Work required — An exact copy is needed of the lines from the one that contains "Where should I" through the final line of the data below, with pictures left out.

Stored data —
━━━━

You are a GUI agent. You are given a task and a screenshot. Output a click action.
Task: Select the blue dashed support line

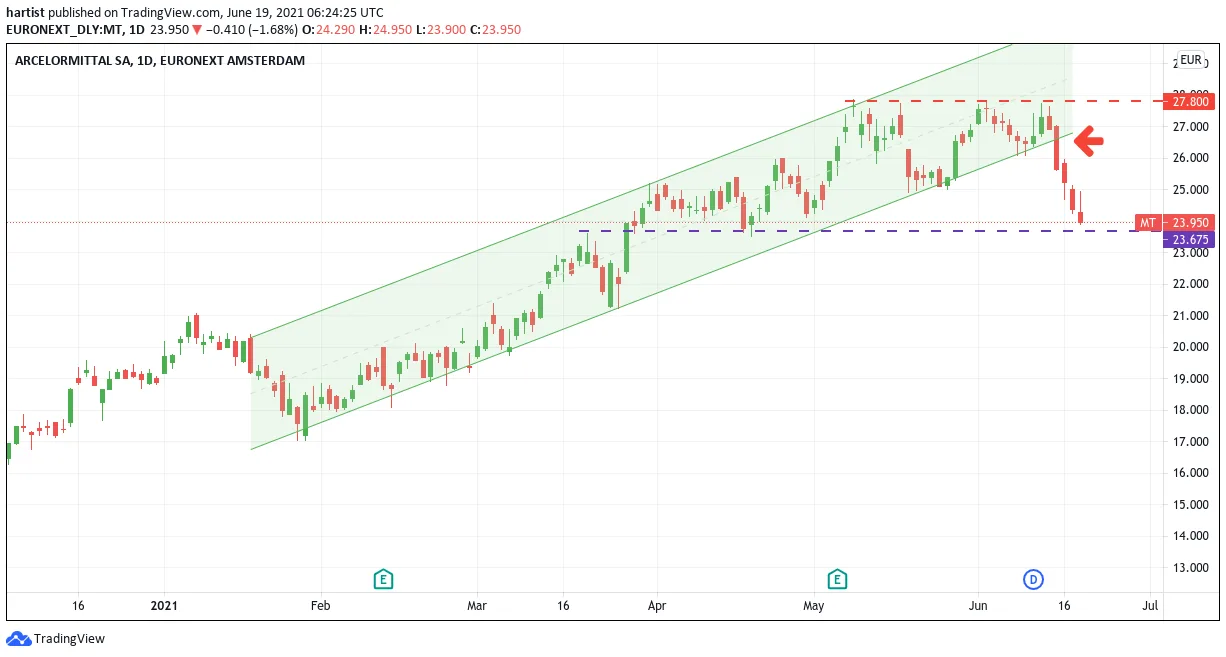870,231
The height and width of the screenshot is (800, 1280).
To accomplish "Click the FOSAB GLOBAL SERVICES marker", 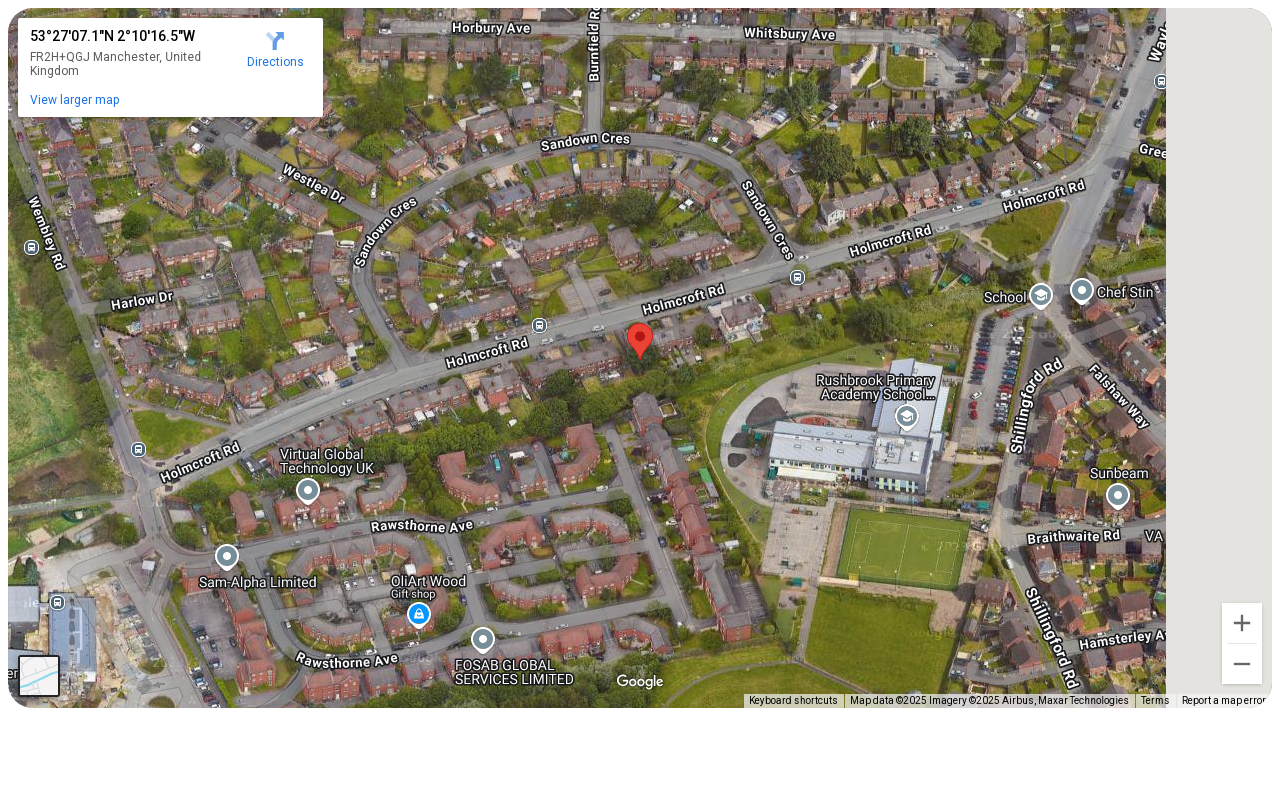I will (483, 640).
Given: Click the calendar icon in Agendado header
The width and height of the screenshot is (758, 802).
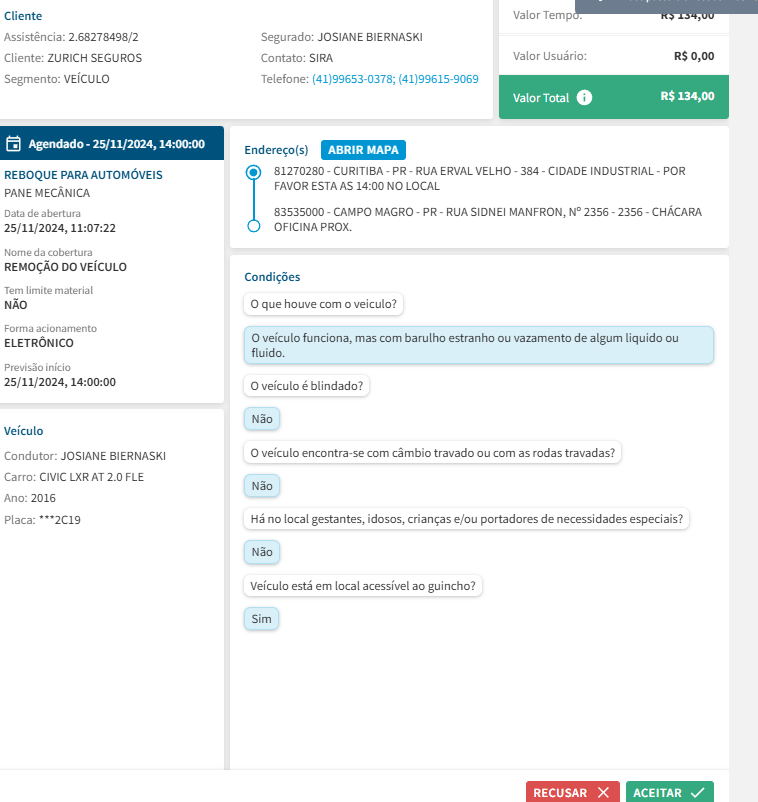Looking at the screenshot, I should [x=14, y=144].
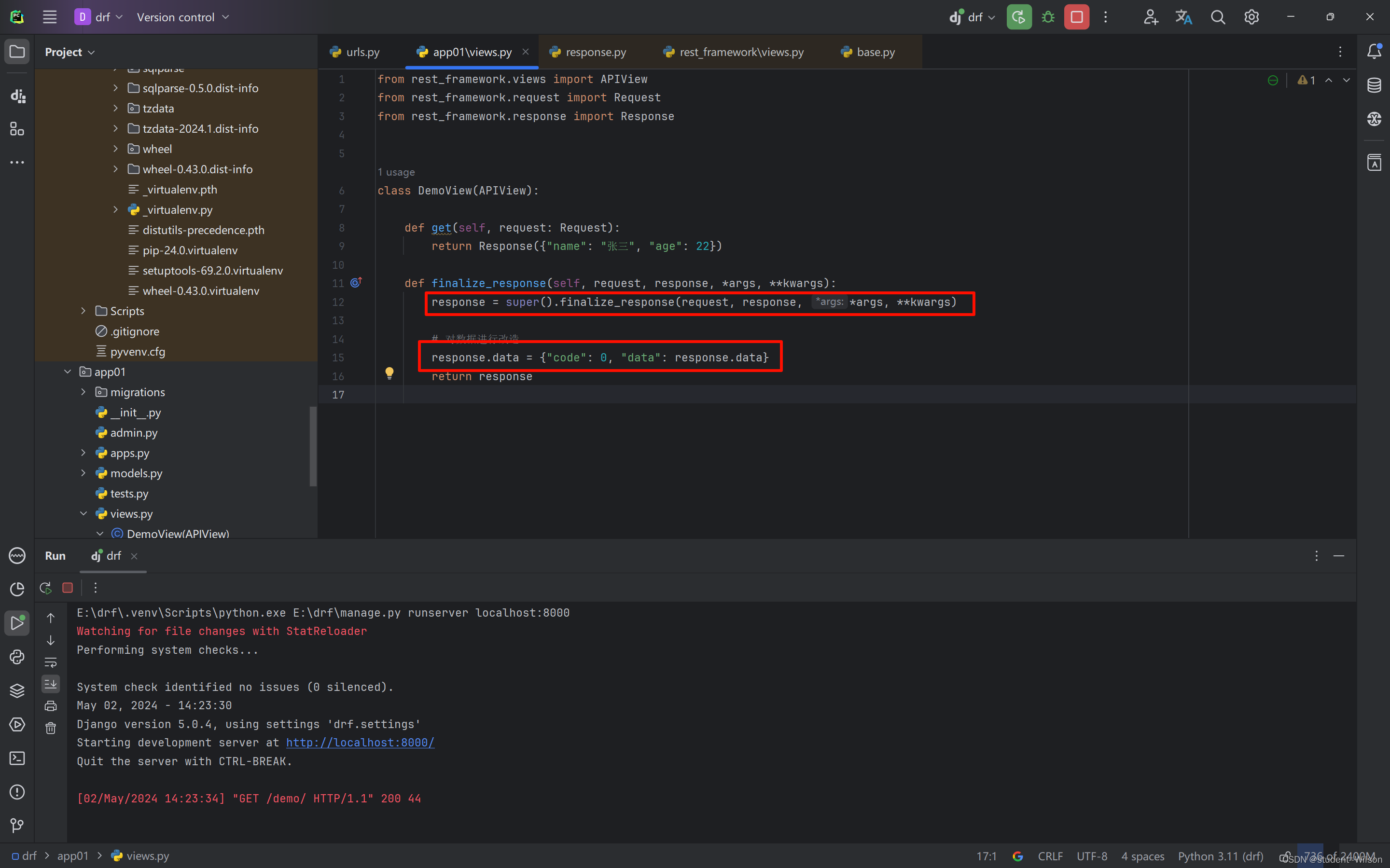
Task: Click the DemoView(APIView) tree item
Action: tap(178, 533)
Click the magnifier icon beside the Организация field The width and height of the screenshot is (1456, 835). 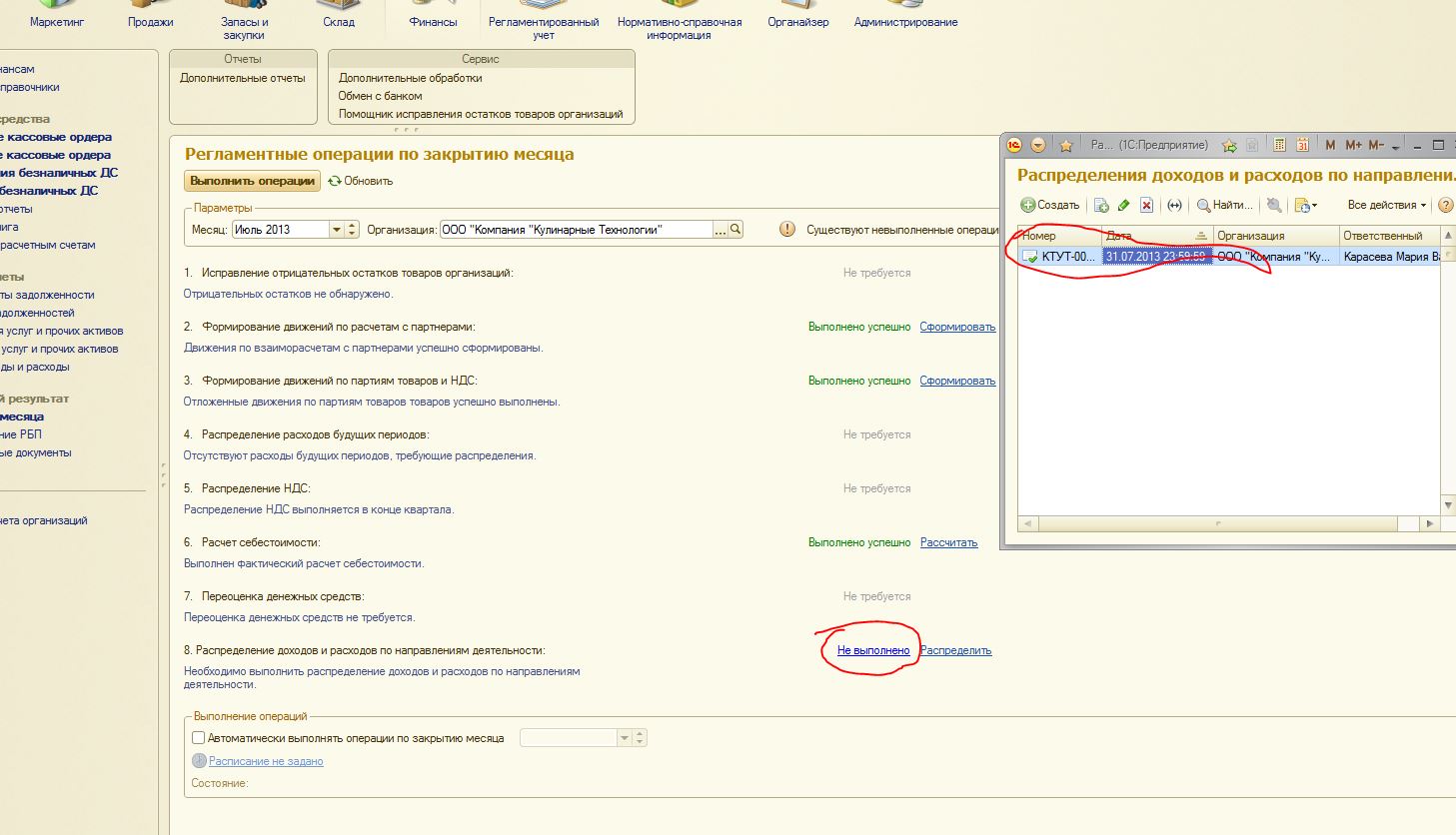[x=735, y=230]
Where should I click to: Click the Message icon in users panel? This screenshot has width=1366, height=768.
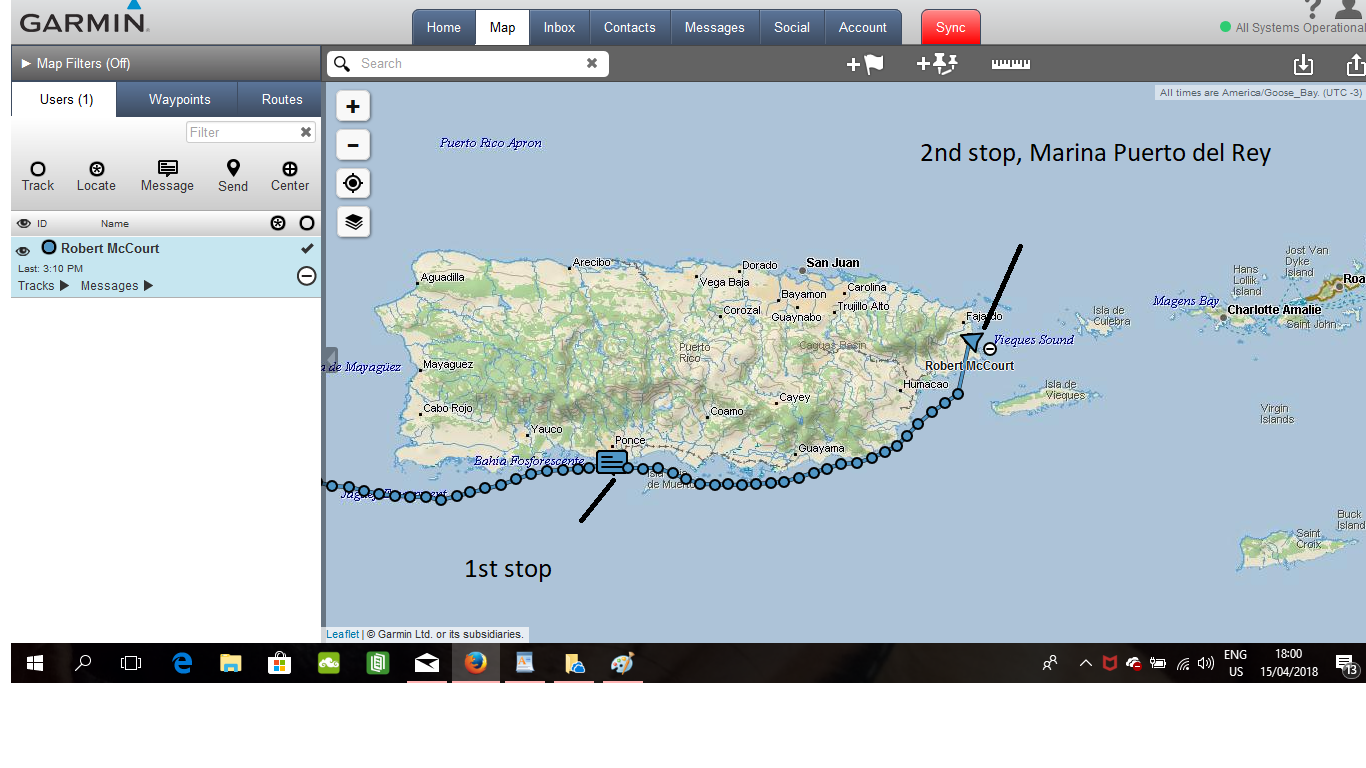point(167,176)
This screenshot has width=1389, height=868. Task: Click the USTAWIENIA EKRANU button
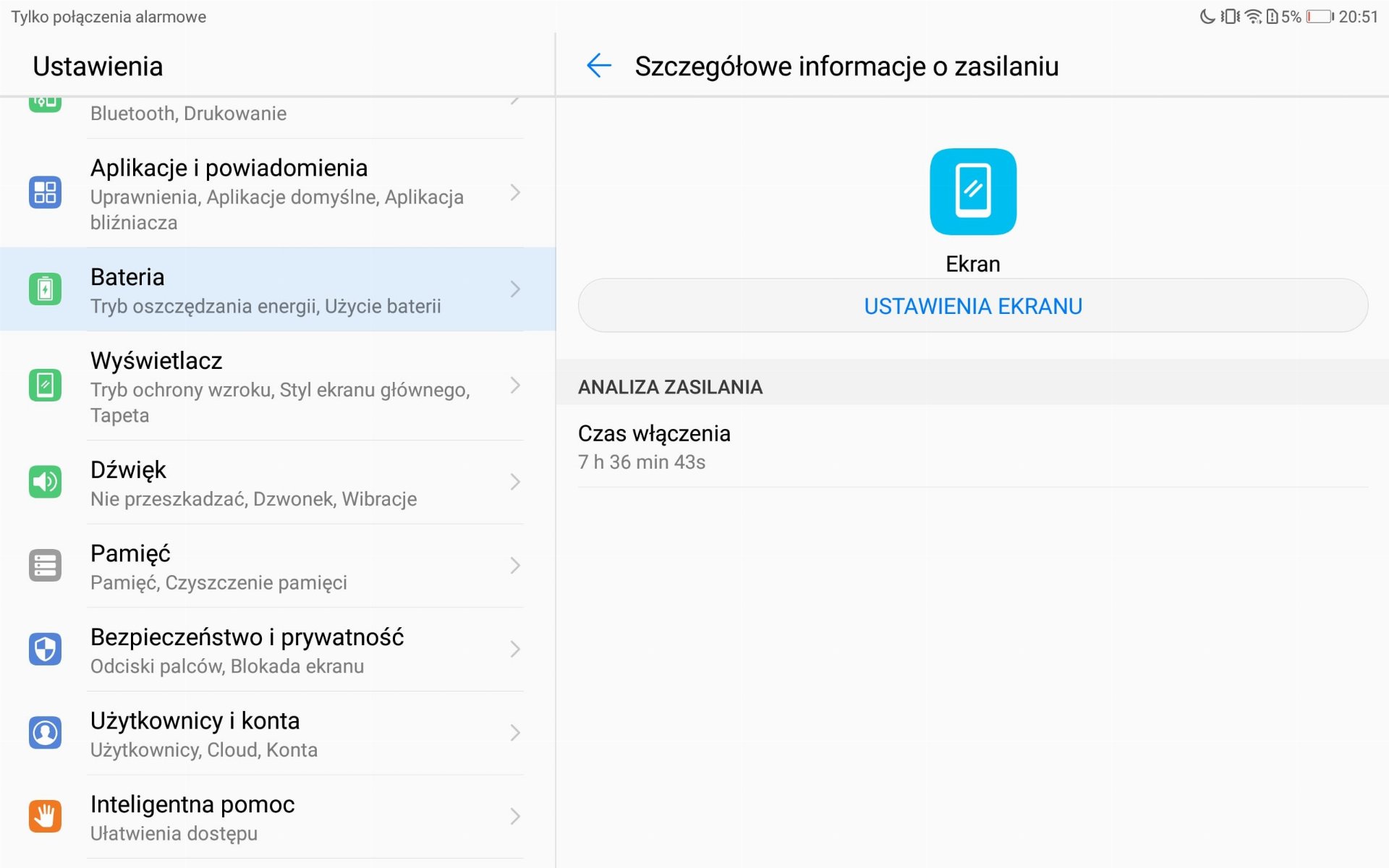(973, 306)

━━━━

Solution for this exercise —
Where should I click to: Click the Message icon in users panel? This screenshot has width=1366, height=768.
point(167,176)
This screenshot has width=1389, height=868. Task: Click the USTAWIENIA EKRANU button
(973, 306)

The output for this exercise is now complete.